RedistBufSize Performance Implications

To avoid the overhead of sending many small messages across the BYNET, buffers are used to batch individual rows during the row redistribution process. RedistBufSize setting determines the size in kilobytes for row redistribution buffers used during load utilities.

The default is 4 (which translates to 4 KB), and each AMP will have one such buffer in memory for each AMP in the configuration during a load job row redistribution.

If a system has relatively few AMPs, a larger redistribution buffer size usually has a positive effect on load performance. However, on larger systems with many AMPs, a large buffer size can consume excessive memory, especially if many load jobs are run concurrently.
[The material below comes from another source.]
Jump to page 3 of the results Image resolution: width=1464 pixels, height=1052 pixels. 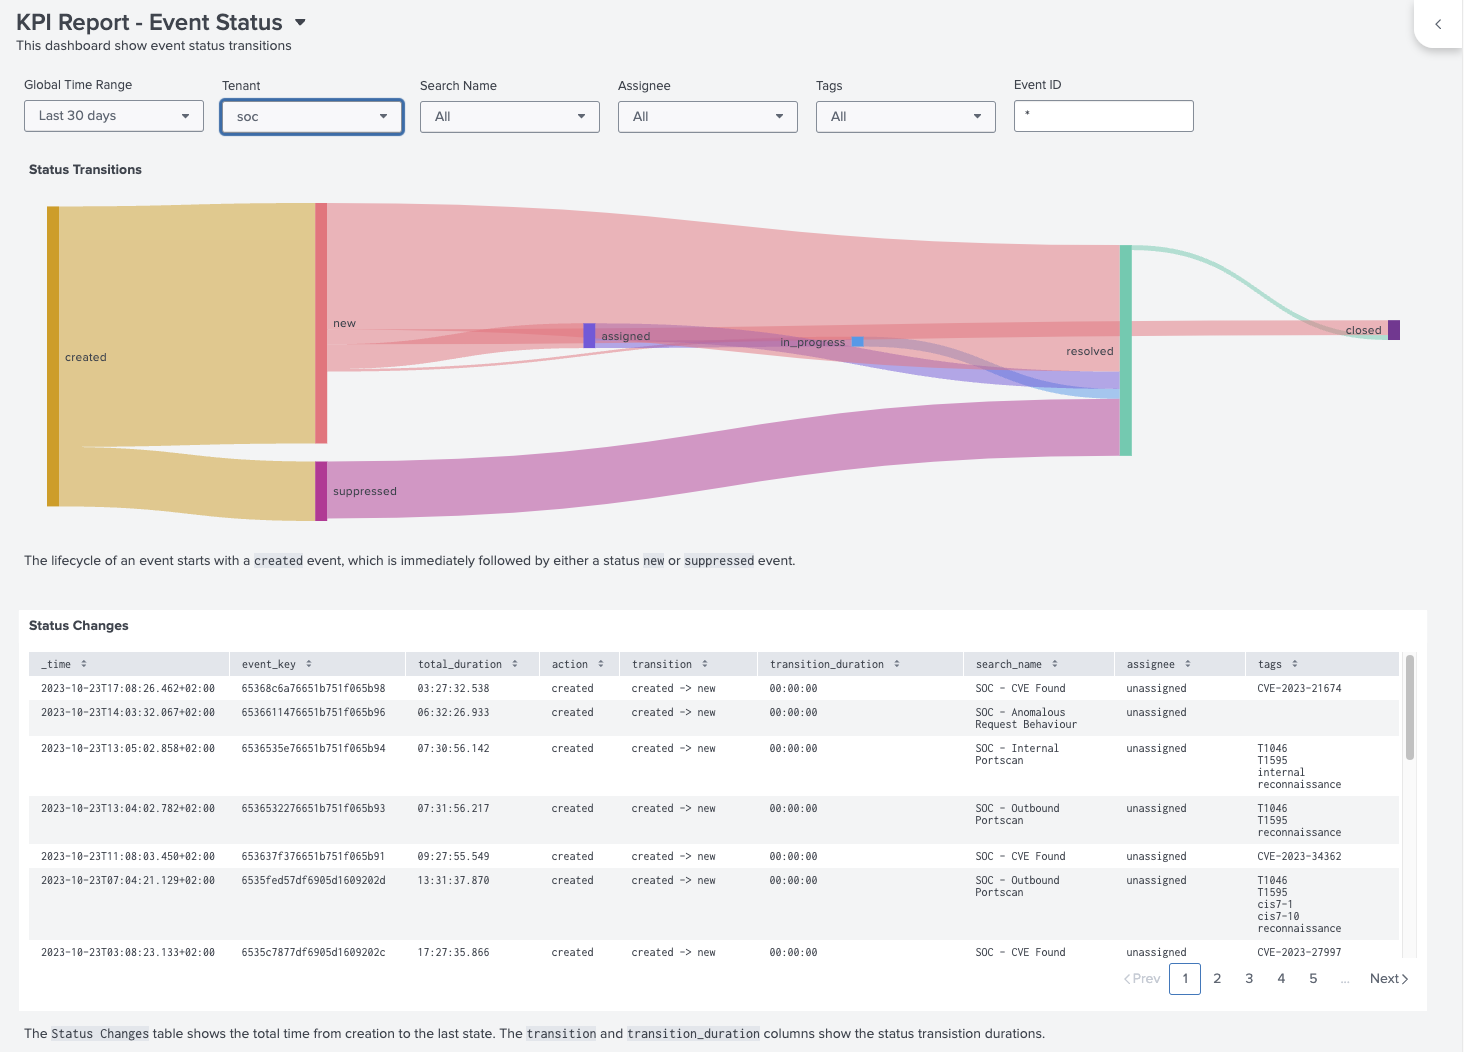click(1249, 978)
Maintain the RedistBufSize at 4 KB for up to 48 nodes with 8 AMPs/node. As the system configuration grows larger, you can compensate by doing one or more of the following:

  • Set RedistBufSize smaller in proportion to the increase in the total number of AMPs, that is, send more smaller messages)
  • Add more memory to increase the total memory in the system to accommodate the redistribution buffers somewhat larger.
  • Increase the amount of free memory available for redistribution buffers by setting FSGCache percent smaller

To help determine if RedistBufSize is too high, see if the minimum available free memory consistently goes below 100 MB during heavy periods of load utility redistribution. Also, check for significant swapping (more than 10/second) during this period. If this is the case, reduce RedistBufSize an incremental value lower, for example, from 4 KB to 3 KB.